(Acte I, scène 1)

 

La Cure!

Décor sobre, une table de bois massif, un vaisselier, une bibliothèque, le téléphone et un crucifix accroché au mur. Une porte d'entrée, une porte donnant sur le couloir, une autre sur la cuisine.
L'abbé du village est en train de lire la bible, il est installé, en équilibre sur les pieds arrières d'une chaise, ses pieds sur la table.
La soutane largement ouverte laisse entrevoir une paire de short à fleurs. Il est pieds nus dans ses baskets.
On sonne à la porte, il sursaute, se réajuste, joint les mains et ouvre.
Sur le pas de la porte, apparaît Maurice en chaise roulante, poussée par Françoise.


MAURICE: Salut vieille branche!
ALAIN: Maurice, quel plaisir de te voir. (Ils se serrent la main). Entrez, entrez!
(Ils entrent, Françoise poussant la chaise roulante.)
FRANÇOISE: (Découvrant l'endroit)- Superbe, le clergé est bien installé!
ALAIN: Oui, l'évêché a fait rénover la cure il y a six mois.
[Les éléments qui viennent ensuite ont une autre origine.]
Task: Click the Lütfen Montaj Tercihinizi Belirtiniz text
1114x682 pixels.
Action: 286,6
FRANÇOISE: (Faisant mine de l'embrasser) - Je peux?
ALAIN: (Il regarde à gauche, à droite)- Oui, bien sûr!
FRANÇOISE: (Lui sautant au cou)- Bonjour mon chéri.
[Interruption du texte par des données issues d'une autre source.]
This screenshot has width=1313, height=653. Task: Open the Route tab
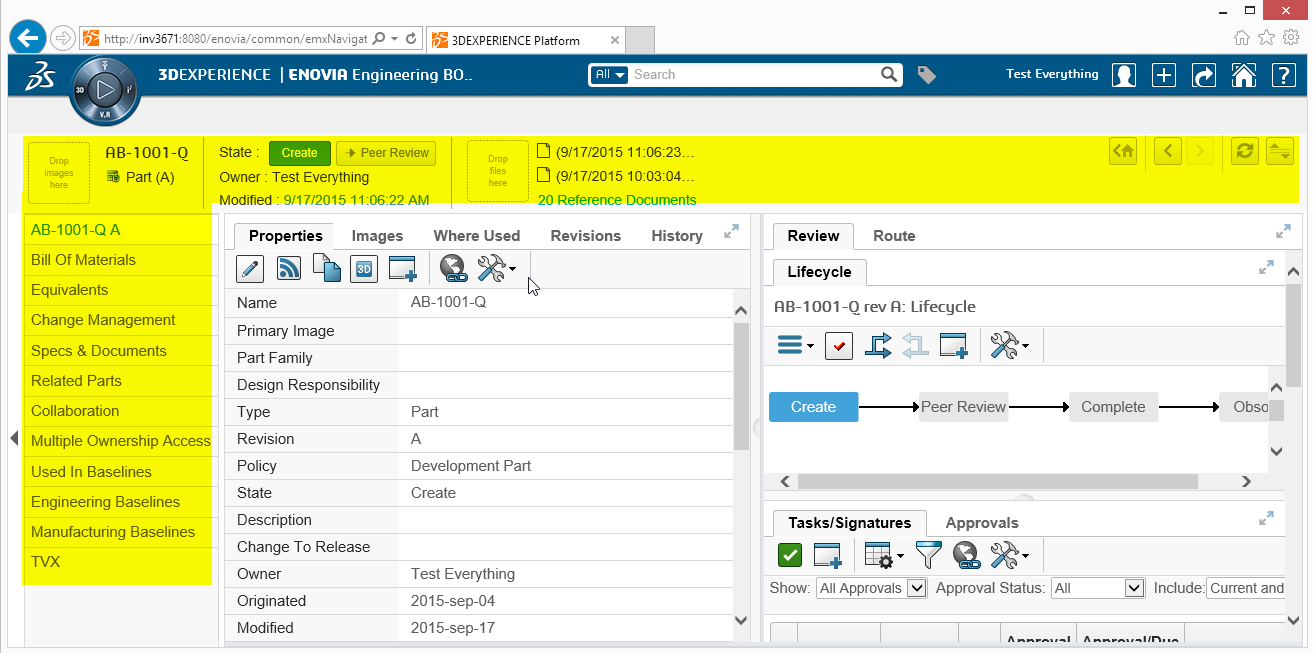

ALAIN: Bonjour Françoise ! Tu es magnifique. Avez-vous fait bonne route?
MAURICE: Facile, j'ai dormi durant tout le trajet, il se trouve qu'avec Françoise au volant, ça baigne.
FRANÇOISE: Dis plutôt que ça ronfle!
ALAIN: Je vois. Cela confirme, s'il le fallait encore, que les femmes sont des as du volant.
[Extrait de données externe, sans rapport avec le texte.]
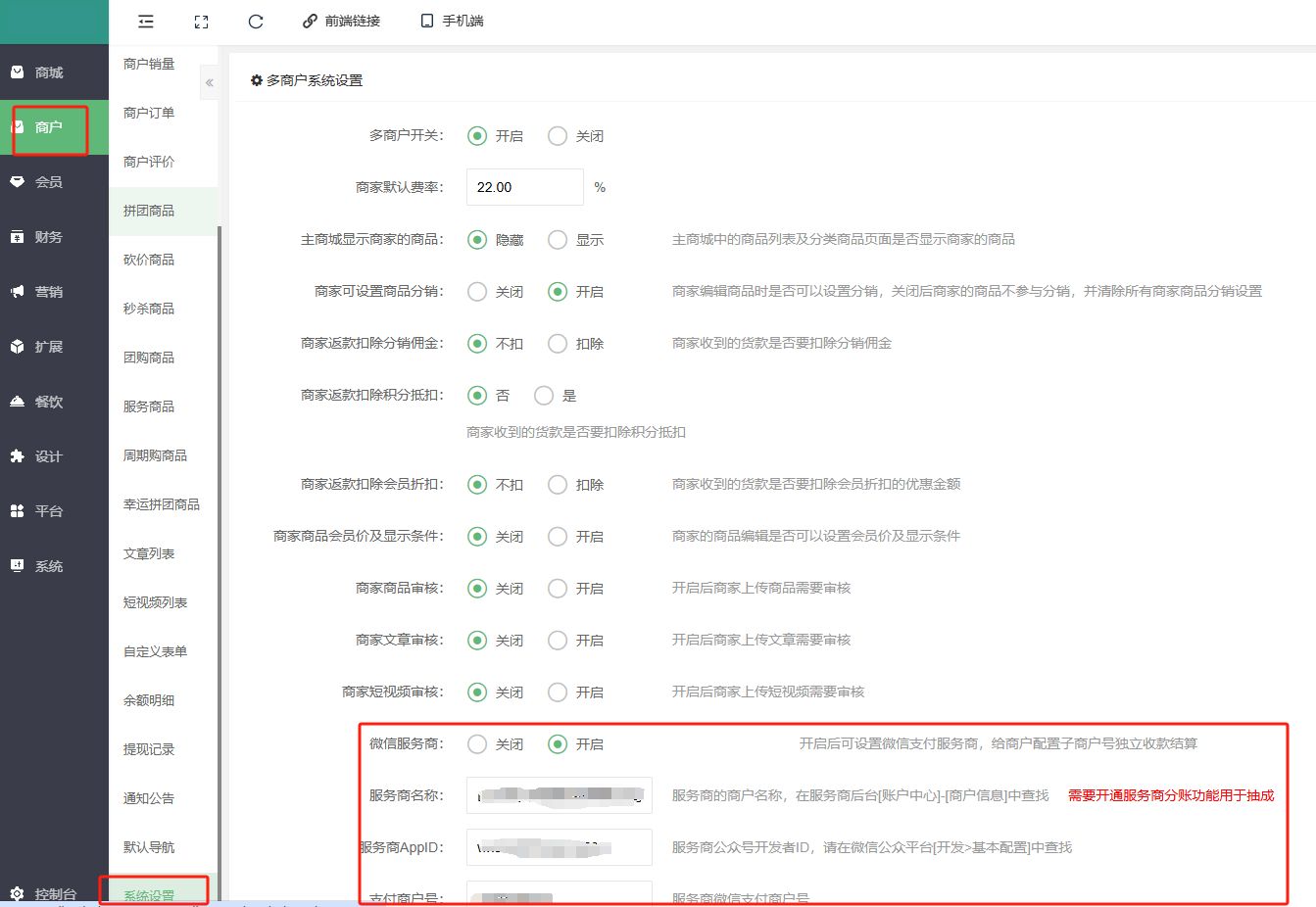Open 拼团商品 in the submenu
FRANÇOISE: Toi non plus tu n'as pas de problèmes, tu te portes bien. Quelle ligne, pas mal le mec! (Elle le prend par la taille)
ALAIN: Heu...Pas "le mec", l'abbé, s'il te plaît. Et puis, Maurice, tu peux aussi laisser tomber le "vieille branche" en parlant de moi...surtout devant mes paroissiens.
FRANÇOISE: Hum... En tout cas, j'entrerais bien dans les ordres, moi!
MAURICE: Hé! Vous deux. Faut pas exagérer. Et moi?
FRANÇOISE: Sois pas jaloux, toi!
ALAIN: Il faut bien que je profite un peu de ma petite soeur.
MAURICE: Parce que je ne peux pas t'en empêcher physiquement, hein !
ALAIN: (Rieur)- J'allais le dire. (Sérieux) Mais non, je plaisantais. Au fait, raconte-moi, comment est-ce arrivé?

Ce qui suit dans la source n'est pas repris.